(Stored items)
- - -
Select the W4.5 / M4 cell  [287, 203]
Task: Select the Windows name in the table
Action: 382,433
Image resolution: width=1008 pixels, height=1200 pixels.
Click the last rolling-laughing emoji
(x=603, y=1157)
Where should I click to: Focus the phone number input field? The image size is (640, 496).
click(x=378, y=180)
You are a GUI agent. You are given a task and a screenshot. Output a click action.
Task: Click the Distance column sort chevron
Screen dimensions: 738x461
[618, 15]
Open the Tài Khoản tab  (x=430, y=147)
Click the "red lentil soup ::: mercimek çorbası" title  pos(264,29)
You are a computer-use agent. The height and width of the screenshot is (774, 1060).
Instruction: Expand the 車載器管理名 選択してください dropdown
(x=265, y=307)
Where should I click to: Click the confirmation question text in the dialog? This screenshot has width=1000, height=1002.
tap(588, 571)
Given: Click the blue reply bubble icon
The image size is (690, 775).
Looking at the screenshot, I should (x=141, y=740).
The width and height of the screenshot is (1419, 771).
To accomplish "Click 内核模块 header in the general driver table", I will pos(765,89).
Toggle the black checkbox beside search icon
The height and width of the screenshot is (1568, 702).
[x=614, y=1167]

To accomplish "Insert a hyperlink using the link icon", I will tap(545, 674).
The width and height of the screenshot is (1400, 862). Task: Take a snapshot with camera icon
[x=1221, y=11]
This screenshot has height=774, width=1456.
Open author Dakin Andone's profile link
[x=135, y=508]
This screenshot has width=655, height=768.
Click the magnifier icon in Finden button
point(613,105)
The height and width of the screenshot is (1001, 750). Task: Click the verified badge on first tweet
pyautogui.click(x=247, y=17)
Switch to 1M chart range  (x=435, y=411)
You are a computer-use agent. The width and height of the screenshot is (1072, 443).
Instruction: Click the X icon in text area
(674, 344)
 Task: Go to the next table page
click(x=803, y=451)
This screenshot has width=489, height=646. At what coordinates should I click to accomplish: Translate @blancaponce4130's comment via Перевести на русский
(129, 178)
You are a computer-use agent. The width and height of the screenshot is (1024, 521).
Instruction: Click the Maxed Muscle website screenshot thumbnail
- - -
> _Problem requirements_:
Take the entries above and repeat them. Alter nothing.

> _Problem solution_:
Select the W4.5 / M4 cell  [287, 203]
Task: Select the Windows name in the table
Action: 382,433
Image resolution: width=1008 pixels, height=1200 pixels.
Click the last rolling-laughing emoji
(x=603, y=1157)
Where should I click to: Focus the phone number input field? The image size is (640, 496).
click(x=378, y=180)
You are a GUI agent. You are given a task and a screenshot. Output a click action.
Task: Click the Distance column sort chevron
Screen dimensions: 738x461
[618, 15]
Open the Tài Khoản tab  (x=430, y=147)
Click the "red lentil soup ::: mercimek çorbası" title  pos(264,29)
You are a computer-use agent. The height and width of the screenshot is (774, 1060).
Instruction: Expand the 車載器管理名 選択してください dropdown
(x=265, y=307)
Where should I click to: Click the confirmation question text in the dialog? This screenshot has width=1000, height=1002.
tap(588, 571)
Given: Click the blue reply bubble icon
The image size is (690, 775).
Looking at the screenshot, I should (x=141, y=740).
The width and height of the screenshot is (1419, 771).
To accomplish "Click 内核模块 header in the general driver table", I will pos(765,89).
Toggle the black checkbox beside search icon
The height and width of the screenshot is (1568, 702).
[x=614, y=1167]

To accomplish "Insert a hyperlink using the link icon", I will tap(545, 674).
The width and height of the screenshot is (1400, 862). Task: Take a snapshot with camera icon
[x=1221, y=11]
This screenshot has height=774, width=1456.
Open author Dakin Andone's profile link
[x=135, y=508]
This screenshot has width=655, height=768.
Click the magnifier icon in Finden button
point(613,105)
The height and width of the screenshot is (1001, 750). Task: Click the verified badge on first tweet
pyautogui.click(x=247, y=17)
Switch to 1M chart range  (x=435, y=411)
You are a computer-use agent. The width and height of the screenshot is (1072, 443).
Instruction: Click the X icon in text area
(674, 344)
 Task: Go to the next table page
click(x=803, y=451)
This screenshot has width=489, height=646. At what coordinates should I click to accomplish: Translate @blancaponce4130's comment via Перевести на русский
(129, 178)
You are a computer-use agent. The width and height of the screenshot is (1024, 521).
Instruction: Click the Maxed Muscle website screenshot thumbnail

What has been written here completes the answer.